Objective
Rewrite the entries as a numbered list with blank lines omitted, beginning at the line containing "Click the 0.6 x-axis tick label" and continuing through the line containing "Action: [18, 69]".
........
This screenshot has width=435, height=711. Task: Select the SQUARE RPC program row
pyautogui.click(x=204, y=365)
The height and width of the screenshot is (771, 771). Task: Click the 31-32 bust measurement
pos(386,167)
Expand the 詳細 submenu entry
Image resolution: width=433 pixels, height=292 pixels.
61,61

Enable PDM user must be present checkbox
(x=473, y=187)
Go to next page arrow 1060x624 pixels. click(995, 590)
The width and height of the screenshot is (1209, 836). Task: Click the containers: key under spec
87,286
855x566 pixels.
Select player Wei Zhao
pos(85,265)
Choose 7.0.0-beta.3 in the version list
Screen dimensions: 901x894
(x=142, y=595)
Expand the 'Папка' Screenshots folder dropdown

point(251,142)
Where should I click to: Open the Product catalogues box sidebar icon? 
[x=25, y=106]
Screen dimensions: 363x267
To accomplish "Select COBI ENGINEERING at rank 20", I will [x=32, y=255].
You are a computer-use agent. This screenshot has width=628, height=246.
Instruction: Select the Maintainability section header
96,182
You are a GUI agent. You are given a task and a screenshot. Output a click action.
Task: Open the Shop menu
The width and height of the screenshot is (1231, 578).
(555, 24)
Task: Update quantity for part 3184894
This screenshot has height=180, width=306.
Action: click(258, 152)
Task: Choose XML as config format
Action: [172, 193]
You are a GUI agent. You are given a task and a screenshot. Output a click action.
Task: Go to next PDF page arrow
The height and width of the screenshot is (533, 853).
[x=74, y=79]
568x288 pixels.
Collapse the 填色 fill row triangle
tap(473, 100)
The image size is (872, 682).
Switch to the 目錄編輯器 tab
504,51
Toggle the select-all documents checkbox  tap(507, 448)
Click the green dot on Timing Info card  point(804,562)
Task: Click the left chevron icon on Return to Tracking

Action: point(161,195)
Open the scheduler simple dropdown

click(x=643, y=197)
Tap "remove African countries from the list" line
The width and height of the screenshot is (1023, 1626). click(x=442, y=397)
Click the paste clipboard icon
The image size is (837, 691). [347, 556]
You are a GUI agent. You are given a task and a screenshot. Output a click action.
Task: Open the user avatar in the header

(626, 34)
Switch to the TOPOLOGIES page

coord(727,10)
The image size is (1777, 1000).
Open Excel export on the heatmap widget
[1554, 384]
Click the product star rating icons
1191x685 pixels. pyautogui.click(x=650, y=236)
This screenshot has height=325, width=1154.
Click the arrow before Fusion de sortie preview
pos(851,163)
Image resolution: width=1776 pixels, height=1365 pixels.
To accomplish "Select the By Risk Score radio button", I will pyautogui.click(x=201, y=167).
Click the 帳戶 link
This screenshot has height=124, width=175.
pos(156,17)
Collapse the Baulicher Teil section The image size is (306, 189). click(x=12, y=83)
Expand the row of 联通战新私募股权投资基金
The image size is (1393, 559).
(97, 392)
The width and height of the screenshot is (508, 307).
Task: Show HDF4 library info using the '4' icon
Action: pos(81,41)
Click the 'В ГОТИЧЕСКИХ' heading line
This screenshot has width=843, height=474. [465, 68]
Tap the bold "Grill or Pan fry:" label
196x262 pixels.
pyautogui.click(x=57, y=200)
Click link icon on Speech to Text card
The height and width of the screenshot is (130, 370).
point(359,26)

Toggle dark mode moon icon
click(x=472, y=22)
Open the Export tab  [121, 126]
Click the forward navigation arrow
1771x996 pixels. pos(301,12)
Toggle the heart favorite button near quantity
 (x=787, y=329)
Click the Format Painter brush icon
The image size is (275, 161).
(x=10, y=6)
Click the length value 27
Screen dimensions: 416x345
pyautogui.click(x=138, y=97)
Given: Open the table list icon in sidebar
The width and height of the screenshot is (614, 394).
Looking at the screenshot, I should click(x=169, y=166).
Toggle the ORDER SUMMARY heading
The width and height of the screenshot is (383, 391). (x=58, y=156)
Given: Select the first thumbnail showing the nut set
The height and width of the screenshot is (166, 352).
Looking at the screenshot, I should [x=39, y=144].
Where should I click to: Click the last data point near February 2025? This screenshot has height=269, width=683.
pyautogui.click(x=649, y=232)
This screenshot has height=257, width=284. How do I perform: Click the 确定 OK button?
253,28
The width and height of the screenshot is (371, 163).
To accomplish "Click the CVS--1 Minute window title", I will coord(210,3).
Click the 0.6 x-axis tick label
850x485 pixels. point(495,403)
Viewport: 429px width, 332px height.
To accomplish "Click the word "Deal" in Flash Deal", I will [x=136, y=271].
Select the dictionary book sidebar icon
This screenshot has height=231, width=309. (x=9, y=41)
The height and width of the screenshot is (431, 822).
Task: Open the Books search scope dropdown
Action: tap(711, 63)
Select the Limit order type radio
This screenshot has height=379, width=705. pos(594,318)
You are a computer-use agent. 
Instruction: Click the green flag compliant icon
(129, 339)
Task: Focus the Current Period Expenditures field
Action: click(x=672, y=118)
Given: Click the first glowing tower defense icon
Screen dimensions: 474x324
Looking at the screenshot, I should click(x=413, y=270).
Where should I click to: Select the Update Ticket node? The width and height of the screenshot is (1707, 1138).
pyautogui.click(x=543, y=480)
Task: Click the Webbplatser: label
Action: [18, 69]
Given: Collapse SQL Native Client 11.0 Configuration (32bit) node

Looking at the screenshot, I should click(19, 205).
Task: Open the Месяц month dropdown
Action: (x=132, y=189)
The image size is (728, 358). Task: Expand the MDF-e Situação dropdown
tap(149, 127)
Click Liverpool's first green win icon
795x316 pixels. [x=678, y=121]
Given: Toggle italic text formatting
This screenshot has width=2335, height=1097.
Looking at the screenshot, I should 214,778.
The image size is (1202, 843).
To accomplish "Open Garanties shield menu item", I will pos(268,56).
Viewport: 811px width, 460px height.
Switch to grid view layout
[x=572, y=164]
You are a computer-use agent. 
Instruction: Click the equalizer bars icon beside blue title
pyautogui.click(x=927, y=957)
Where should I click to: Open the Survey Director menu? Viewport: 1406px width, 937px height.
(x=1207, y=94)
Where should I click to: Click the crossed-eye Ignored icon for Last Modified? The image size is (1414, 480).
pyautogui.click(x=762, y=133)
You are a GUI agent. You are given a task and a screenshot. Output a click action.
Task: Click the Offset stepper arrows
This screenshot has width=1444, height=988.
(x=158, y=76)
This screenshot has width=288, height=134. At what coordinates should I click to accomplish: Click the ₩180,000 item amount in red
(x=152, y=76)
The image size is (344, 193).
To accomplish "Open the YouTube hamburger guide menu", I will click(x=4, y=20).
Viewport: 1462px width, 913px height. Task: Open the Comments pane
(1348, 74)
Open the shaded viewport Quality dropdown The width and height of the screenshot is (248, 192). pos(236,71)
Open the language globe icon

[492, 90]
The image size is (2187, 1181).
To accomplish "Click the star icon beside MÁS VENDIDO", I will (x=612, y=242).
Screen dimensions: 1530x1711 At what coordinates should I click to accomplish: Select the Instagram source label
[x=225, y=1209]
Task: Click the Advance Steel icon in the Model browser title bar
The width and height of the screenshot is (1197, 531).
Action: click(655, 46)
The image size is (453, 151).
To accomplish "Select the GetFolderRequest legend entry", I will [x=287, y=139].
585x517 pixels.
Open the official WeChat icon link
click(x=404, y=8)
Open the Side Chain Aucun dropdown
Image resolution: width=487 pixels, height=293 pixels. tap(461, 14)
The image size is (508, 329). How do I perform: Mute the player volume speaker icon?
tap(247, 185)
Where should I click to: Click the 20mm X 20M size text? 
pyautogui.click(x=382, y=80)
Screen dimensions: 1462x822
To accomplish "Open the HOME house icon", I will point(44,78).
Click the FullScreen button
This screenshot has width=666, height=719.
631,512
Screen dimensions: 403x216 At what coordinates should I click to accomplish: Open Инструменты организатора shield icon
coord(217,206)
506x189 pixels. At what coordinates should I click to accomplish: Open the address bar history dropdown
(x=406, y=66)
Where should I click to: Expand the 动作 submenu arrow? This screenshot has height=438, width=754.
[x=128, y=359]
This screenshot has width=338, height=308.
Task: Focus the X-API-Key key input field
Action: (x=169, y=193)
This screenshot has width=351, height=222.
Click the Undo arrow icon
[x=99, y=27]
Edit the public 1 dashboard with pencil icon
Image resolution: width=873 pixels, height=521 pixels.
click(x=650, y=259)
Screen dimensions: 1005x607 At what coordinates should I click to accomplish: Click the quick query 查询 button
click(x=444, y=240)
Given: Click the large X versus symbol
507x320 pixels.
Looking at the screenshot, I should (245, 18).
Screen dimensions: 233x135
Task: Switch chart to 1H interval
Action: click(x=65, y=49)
........
Exercise result
1. Click the 0.6 x-axis tick label
2. 850x485 pixels. point(495,403)
3. Viewport: 429px width, 332px height.
4. To accomplish "Click the word "Deal" in Flash Deal", I will [x=136, y=271].
5. Select the dictionary book sidebar icon
6. This screenshot has height=231, width=309. (x=9, y=41)
7. The height and width of the screenshot is (431, 822).
8. Task: Open the Books search scope dropdown
9. Action: tap(711, 63)
10. Select the Limit order type radio
11. This screenshot has height=379, width=705. pos(594,318)
12. You are a computer-use agent. 
13. Instruction: Click the green flag compliant icon
14. (129, 339)
15. Task: Focus the Current Period Expenditures field
16. Action: click(x=672, y=118)
17. Given: Click the first glowing tower defense icon
18. Screen dimensions: 474x324
19. Looking at the screenshot, I should click(x=413, y=270).
20. Where should I click to: Select the Update Ticket node? The width and height of the screenshot is (1707, 1138).
21. pyautogui.click(x=543, y=480)
22. Task: Click the Webbplatser: label
23. Action: [18, 69]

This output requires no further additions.